DialUp! Generating linguistically plausible artificial dialects; preprocessing low-resource language inputs.
Project description
DialUp
This package contains code for the noising and denoising techniques introduced in DialUp! Modeling the Language Continuum by Adapting Models to Dialects and Dialects to Models and Evaluating Large Language Models along Dimensions of Language Variation: A Systematik Invesdigatiom uv Cross-lingual Generalization.
Install
pip3 install dialup
Noising
Introduction
This code is for generating synthetic dialectal data from text in a given language. This is done by applying linguistically-motivated augmentation (noising) that simulates dialectal variation to source language text. We present several kinds of noisers, introduced briefly below, and described in detail in our papers.
Noisers
- Phonological: Simulates regular sound change by swapping out sounds (approximated by graphemes) for phonetically similar sounds.
- Morphological: Noises suffixes of words.
- Lexical: Noises function and content words separately. Content words are swapped out for non-words generated by a chargram model. Function words are noised using a high dial of phonological noise.
- Random char: Makes random character substitutions.
- Random word: Makes random word substitutions.
These can also be applied in composition.
Example
In order to create artificial dialectal versions of your text, you will need monolingual data in your language, used to train a character 3-gram model as a component of the noiser. Ideally, it should have at least a few thousand sentences.
You can optionally configure your own composition of the above noisers (see below).
Here is an example for noising some Italian text:
>>> from dialup import Noiser, print_languages_with_inbuilt_noising_support
>>> print_languages_with_inbuilt_noising_support()
Supported languages for artificial related dialect / variant generation: ['hin', 'ara', 'ind', 'tur', 'ita', 'hat', 'deu', 'eng', 'rus', 'spa', 'fra']
For any other language, you can include support by following the steps here: https://github.com/niyatibafna/dialup/tree/master/mtd/generating_artificial_dialects.
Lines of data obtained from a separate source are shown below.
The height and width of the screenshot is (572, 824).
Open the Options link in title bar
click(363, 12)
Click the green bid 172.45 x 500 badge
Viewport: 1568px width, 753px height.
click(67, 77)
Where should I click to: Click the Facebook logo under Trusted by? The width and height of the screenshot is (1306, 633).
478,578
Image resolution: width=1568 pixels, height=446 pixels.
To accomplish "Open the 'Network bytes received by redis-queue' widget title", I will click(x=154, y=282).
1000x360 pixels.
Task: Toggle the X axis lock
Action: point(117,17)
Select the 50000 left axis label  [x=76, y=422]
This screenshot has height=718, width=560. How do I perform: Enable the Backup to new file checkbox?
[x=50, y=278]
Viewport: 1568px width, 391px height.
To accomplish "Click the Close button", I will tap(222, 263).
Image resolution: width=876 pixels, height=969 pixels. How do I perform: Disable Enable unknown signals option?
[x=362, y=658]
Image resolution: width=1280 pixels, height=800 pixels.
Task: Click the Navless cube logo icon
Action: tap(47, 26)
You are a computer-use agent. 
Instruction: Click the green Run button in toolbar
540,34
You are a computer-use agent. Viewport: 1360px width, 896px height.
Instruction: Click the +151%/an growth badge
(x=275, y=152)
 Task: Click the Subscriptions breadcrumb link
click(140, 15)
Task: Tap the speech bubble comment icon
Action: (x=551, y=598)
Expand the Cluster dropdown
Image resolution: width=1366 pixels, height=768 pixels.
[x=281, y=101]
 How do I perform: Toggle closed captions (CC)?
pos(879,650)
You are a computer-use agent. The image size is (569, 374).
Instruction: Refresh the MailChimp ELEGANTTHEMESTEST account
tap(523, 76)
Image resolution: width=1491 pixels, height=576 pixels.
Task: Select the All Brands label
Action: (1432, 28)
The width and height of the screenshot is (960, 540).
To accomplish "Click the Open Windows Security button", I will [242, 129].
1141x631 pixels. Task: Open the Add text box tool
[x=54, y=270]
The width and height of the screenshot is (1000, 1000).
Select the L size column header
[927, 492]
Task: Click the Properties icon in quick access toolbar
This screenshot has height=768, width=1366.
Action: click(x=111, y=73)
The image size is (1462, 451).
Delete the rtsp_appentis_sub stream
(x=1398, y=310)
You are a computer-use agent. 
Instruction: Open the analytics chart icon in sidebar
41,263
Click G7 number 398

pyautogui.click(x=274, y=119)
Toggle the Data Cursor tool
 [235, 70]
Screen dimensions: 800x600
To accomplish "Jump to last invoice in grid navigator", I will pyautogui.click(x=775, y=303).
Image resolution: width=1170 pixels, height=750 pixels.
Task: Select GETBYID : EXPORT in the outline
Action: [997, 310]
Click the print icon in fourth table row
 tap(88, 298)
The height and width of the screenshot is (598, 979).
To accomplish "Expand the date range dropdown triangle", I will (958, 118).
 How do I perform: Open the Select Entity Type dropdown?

>>> noiser_ita = Noiser(lang = "ita", noiser_params=None, text_file = "WikiMatrix.en-it.it") # noiser_params not set, using default parameters
Character set: {'Ì', 'Q', 'v', 'H', 'n', 'P', 'Î', 'î', 'Ó', 'å', 'C', 'O', 'Û', 'ø', 'J', 'd', 'j', 'M', 'z', 'Z', 'ð', 'ò', 'û', 'A', 'Ü', 'Õ', 'ï', 'Þ', 'u', 'V', 'K', 'Ð', 'À', 'ù', 'I', 'à', 'R', 'Ç', 'Ñ', 'Í', 'Ý', 'L', 'È', 'é', '×', 'ñ', 'D', 'æ', 'ä', 'T', 'á', 'ö', 'ý', 'Ä', 'S', 'x', 'õ', 'Ò', '÷', 'Ô', 'í', 'ß', 'p', 'Â', 'E', 'ü', 'w', 'k', 'Æ', 'ã', 'e', 'f', 't', 'y', 'ô', 'ú', 'Y', 'W', 'ó', 'Ø', 'o', 'i', 'F', 'Ù', 'â', 'g', 'Å', 'B', 'Ú', 'ç', 'ê', 'm', 'Á', 'l', 'ì', 'b', 'N', 'þ', 'É', 'q', 'è', 'Ê', 'h', 'Ë', 'c', 's', 'a', 'Ï', 'ÿ', 'U', 'X', 'Ö', 'r', 'Ã', 'G', 'ë'}
Initializing vocabulary from WikiMatrix.en-it.it...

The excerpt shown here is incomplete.